Smörgåsbord

Nice hardware, but no channel 13

Last week I got myself a TP-Link TL-WR1043ND and pressed it into service as a smart 5-port gigabit switch (with VLAN capabilities) and wireless-N bridge. It is a fine piece of hardware and unbelievably cheap. Best of all, you can install the OpenWRT linux distribution on it. OpenWRT doesn’t target the inexperienced, but it is very customizable, offers a fair amount of documentation, and the build system seems very worthy of giving it a spin.

However. I noticed I couldn’t select a wireless channel >11. That’s odd, because over here in Europe we’re allowed to use the frequencies of channel 12 and 13, too.

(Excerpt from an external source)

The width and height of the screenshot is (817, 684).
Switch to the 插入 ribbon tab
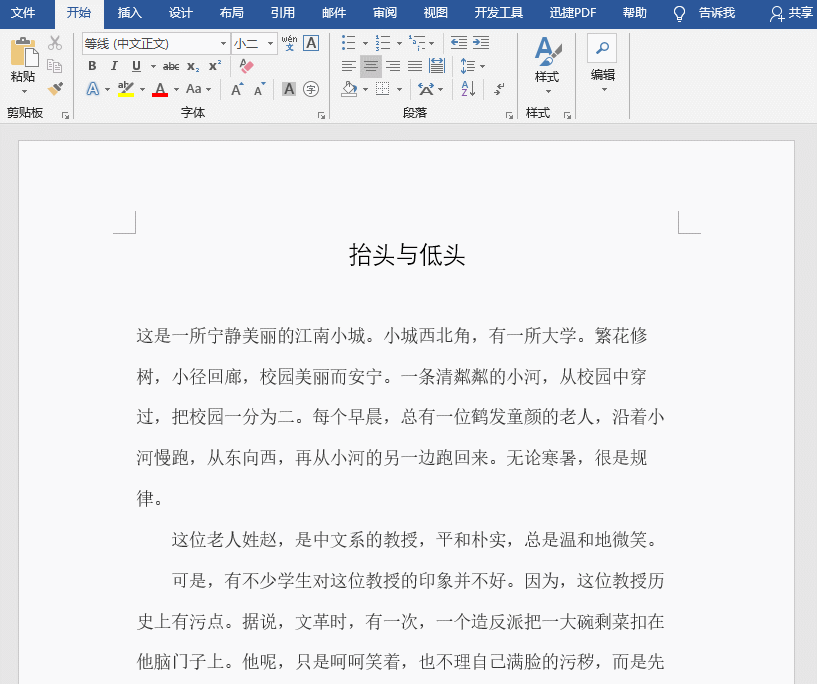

Here’s what dmesg told me:

cfg80211: Calling CRDA to update world regulatory domain
cfg80211: World regulatory domain updated:
    (start_freq - end_freq @ bandwidth), (max_antenna_gain, max_eirp)
    (2402000 KHz - 2472000 KHz @ 40000 KHz), (300 mBi, 2000 mBm)
    (2457000 KHz - 2482000 KHz @ 20000 KHz), (300 mBi, 2000 mBm)
    (2474000 KHz - 2494000 KHz @ 20000 KHz), (300 mBi, 2000 mBm)
    (5170000 KHz - 5250000 KHz @ 40000 KHz), (300 mBi, 2000 mBm)
    (5735000 KHz - 5835000 KHz @ 40000 KHz), (300 mBi, 2000 mBm)
ath: EEPROM regdomain: 0x0
ath: EEPROM indicates default country code should be used
ath: doing EEPROM country->regdmn map search
ath: country maps to regdmn code: 0x3a
ath: Country alpha2 being used: US
ath: Regpair used: 0x3a
phy0: Selected rate control algorithm 'ath9k_rate_control'
phy0: Atheros AR9100 MAC/BB Rev:0 AR2133 RF Rev:a2 mem=0xb80c0000, irq=2
cfg80211: Calling CRDA for country: US
cfg80211: Regulatory domain changed to country: US
    (start_freq - end_freq @ bandwidth), (max_antenna_gain, max_eirp)
    (2402000 KHz - 2472000 KHz @ 40000 KHz), (300 mBi, 2700 mBm)
    (5170000 KHz - 5250000 KHz @ 40000 KHz), (300 mBi, 1700 mBm)
    (5250000 KHz - 5330000 KHz @ 40000 KHz), (300 mBi, 2000 mBm)
    (5490000 KHz - 5600000 KHz @ 40000 KHz), (300 mBi, 2000 mBm)
    (5650000 KHz - 5710000 KHz @ 40000 KHz), (300 mBi, 2000 mBm)
    (5735000 KHz - 5835000 KHz @ 40000 KHz), (300 mBi, 3000 mBm)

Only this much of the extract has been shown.